Government figures have revealed that four solicitors’ firms and two professional services firms received £63.6m during the two-year inquests – the longest in British legal history.

London firm Birnberg Peirce & Partners was the biggest recipient and was paid £34.3m, while Liverpool and Manchester firm Broudie Jackson Canter was paid £19.8m.

Four other law firms: Leeds-based Harrison Bundey (£2.8m), Bindmans, based in London (£2.6m), Liverpool’s EAD (£1.9m) and Cheshire firm Butcher & Barlow (£1.6m) and business management company Merril Corp (£230,000) legal services company DTI Global (£79,000) shared the rest of the fees.

The inquest was started after the Hillsborough independent panel highlighted new evidence relating to the 1989 tragedy.

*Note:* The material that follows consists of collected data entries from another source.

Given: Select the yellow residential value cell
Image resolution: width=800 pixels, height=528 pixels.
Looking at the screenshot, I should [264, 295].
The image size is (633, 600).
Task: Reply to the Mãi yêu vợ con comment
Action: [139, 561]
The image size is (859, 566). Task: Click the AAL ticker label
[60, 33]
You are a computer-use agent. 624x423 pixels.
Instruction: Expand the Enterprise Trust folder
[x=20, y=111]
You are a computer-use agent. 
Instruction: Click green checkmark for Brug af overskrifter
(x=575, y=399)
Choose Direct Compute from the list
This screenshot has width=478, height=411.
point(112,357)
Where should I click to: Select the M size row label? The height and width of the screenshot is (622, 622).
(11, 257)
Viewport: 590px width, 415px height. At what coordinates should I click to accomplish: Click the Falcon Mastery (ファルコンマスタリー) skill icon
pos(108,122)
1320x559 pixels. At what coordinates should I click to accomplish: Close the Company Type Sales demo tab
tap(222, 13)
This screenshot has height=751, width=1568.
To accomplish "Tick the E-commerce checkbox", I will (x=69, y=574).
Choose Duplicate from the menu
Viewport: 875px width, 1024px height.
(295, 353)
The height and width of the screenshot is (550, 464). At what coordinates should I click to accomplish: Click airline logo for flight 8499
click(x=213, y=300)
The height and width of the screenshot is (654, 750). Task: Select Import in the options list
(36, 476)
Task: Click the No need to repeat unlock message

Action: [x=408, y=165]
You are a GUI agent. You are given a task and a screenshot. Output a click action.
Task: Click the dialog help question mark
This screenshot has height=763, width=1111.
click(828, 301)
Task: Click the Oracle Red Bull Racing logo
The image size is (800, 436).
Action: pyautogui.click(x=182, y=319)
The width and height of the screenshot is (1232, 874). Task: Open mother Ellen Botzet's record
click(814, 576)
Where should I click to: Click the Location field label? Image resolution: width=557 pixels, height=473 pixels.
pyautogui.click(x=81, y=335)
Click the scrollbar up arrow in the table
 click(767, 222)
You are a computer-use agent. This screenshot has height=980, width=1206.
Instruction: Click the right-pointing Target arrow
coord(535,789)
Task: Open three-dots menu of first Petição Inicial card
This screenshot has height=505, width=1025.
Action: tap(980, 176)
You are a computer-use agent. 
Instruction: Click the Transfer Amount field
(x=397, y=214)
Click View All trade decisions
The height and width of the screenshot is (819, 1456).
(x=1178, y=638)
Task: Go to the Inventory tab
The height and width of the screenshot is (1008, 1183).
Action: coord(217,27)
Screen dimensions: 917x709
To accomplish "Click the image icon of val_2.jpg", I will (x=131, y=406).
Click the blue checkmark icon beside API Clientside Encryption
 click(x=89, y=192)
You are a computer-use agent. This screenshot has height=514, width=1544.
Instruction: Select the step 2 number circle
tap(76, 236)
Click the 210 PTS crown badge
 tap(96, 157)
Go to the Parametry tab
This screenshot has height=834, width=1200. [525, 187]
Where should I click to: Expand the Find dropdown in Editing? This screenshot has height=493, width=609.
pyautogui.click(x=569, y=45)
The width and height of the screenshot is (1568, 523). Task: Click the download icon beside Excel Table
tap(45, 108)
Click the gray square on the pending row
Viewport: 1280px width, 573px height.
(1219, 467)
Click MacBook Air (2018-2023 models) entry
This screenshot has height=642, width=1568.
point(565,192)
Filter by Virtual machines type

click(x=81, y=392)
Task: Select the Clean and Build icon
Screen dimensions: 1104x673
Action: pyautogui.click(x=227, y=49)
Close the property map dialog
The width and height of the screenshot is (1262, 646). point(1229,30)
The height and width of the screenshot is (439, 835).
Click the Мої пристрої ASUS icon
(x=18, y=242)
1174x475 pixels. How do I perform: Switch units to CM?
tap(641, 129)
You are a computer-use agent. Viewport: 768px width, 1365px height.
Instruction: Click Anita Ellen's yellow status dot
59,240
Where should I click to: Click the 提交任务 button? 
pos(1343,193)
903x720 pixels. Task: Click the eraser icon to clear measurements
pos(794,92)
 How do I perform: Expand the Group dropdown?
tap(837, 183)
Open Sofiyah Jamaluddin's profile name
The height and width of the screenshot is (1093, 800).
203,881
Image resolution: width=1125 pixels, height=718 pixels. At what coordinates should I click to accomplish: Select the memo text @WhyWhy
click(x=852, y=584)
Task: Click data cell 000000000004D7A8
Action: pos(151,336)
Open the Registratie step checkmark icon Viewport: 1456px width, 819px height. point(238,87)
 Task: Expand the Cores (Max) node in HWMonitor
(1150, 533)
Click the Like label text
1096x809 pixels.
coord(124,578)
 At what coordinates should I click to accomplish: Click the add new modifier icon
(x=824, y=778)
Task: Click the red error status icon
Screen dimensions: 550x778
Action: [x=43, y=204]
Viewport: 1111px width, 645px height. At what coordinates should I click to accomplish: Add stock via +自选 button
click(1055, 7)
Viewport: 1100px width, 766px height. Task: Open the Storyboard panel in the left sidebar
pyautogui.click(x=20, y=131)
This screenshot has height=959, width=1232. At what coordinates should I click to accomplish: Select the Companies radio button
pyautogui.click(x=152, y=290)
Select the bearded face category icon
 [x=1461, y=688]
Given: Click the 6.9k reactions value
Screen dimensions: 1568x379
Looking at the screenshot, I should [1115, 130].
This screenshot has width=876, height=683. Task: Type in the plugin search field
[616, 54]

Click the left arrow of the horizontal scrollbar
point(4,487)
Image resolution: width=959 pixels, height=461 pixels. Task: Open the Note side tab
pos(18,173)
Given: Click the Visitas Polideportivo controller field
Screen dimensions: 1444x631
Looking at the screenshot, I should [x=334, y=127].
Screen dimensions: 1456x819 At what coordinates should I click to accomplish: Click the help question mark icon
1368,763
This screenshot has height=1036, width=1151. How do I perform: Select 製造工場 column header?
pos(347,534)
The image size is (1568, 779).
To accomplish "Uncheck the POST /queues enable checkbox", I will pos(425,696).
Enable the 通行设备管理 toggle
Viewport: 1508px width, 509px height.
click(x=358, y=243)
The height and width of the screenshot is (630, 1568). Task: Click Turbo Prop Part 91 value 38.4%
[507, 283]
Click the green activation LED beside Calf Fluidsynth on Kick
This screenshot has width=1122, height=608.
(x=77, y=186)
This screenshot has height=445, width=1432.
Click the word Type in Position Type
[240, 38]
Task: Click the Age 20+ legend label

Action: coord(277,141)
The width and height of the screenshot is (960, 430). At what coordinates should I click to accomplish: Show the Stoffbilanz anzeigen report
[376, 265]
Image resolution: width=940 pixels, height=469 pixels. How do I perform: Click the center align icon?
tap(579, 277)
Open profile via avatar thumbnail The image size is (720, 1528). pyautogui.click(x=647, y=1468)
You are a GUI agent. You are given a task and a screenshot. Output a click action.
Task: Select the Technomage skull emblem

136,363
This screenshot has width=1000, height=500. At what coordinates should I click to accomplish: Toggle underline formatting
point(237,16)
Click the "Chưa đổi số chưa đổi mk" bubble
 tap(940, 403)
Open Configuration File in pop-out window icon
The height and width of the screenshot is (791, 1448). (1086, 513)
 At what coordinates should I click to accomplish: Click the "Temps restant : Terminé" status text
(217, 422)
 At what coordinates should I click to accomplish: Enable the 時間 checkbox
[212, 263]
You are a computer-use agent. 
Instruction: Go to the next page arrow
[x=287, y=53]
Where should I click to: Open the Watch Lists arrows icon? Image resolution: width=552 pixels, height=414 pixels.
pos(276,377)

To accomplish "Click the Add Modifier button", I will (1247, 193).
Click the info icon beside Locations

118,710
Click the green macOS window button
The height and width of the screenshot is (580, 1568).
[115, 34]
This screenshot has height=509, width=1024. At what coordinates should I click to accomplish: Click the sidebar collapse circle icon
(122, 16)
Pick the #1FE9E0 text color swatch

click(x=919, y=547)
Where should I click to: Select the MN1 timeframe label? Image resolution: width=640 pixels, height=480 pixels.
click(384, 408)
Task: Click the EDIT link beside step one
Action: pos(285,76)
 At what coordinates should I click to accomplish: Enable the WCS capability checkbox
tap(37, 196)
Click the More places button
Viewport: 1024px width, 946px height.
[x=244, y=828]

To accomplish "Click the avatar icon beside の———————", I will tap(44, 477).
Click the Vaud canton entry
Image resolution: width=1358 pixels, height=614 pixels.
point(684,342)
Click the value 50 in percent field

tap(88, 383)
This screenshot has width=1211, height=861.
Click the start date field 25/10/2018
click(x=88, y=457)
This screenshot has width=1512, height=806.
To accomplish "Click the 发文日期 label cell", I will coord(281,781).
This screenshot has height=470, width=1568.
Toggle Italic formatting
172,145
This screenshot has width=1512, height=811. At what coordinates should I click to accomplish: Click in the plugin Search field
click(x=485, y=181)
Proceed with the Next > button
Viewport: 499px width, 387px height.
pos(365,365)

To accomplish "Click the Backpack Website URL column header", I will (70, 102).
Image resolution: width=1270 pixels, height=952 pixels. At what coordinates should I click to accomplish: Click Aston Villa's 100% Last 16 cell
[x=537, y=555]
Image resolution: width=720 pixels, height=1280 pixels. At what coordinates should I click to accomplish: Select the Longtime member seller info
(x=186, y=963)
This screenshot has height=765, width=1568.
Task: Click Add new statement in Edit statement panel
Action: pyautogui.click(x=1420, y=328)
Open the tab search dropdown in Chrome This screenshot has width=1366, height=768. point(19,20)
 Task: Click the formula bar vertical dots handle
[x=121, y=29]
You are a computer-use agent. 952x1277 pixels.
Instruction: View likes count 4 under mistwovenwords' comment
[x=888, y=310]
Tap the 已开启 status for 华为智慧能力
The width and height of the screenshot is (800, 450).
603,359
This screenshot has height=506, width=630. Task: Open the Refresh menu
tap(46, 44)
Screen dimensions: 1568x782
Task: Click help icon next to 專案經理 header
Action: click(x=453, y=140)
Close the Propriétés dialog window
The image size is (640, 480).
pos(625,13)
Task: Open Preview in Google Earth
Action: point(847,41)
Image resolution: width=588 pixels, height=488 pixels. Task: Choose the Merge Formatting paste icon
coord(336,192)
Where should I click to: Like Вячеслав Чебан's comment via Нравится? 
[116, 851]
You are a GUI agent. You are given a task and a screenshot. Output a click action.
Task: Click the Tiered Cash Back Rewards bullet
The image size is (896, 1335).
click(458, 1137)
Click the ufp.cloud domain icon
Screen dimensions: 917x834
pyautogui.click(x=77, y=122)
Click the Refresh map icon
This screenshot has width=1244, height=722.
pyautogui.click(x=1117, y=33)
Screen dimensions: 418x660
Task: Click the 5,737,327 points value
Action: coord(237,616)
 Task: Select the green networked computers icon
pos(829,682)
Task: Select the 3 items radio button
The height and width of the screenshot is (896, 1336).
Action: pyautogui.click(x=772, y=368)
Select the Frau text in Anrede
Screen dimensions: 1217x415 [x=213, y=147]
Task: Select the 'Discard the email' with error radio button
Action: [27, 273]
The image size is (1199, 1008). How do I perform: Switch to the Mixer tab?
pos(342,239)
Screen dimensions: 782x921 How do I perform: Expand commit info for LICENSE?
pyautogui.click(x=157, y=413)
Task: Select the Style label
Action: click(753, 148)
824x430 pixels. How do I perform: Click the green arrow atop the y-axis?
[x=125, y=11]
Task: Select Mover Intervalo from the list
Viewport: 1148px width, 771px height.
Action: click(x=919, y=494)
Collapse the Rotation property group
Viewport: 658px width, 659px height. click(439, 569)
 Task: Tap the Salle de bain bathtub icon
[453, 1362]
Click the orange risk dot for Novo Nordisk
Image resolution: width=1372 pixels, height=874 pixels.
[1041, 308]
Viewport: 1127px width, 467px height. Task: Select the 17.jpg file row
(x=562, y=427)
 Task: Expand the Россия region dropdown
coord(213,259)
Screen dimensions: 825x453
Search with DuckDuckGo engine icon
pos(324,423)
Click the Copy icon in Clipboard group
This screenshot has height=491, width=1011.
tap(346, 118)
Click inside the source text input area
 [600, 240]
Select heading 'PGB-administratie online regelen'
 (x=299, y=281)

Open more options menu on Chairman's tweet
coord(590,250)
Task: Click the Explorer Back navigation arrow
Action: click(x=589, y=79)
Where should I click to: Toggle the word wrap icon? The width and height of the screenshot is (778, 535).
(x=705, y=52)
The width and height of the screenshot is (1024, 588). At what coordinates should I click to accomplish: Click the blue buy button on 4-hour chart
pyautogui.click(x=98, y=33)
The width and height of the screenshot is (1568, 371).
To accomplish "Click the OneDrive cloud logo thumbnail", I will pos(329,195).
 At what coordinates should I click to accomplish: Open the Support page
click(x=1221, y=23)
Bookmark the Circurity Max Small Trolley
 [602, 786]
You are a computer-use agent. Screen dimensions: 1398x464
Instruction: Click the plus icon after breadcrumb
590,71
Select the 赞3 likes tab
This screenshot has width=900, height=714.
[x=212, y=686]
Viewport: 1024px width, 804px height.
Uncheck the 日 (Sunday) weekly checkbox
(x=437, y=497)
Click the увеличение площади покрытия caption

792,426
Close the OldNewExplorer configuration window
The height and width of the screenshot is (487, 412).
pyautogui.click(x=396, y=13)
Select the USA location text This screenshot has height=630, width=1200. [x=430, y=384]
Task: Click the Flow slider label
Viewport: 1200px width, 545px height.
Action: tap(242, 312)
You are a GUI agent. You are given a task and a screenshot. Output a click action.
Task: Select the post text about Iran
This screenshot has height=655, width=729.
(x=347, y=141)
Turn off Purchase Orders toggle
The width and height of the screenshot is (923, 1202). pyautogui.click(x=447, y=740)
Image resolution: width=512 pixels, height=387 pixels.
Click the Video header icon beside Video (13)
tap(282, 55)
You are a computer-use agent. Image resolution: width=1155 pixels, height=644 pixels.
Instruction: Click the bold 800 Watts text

The previous inquest verdicts were thrown out and a new inquest opened in 2014.

The government committed funding to cover the legal costs for the families of those who died.

Last month the Gazette reported that lawyers for families of the victims of the tragedy had unveiled proposals for legislation that would require public officials to act in the public interest.

A draft Public Authorities Accountability Bill, dubbed Hillsborough Law, would codify the public law duty of authorities and public servants to tell the truth and act with candour.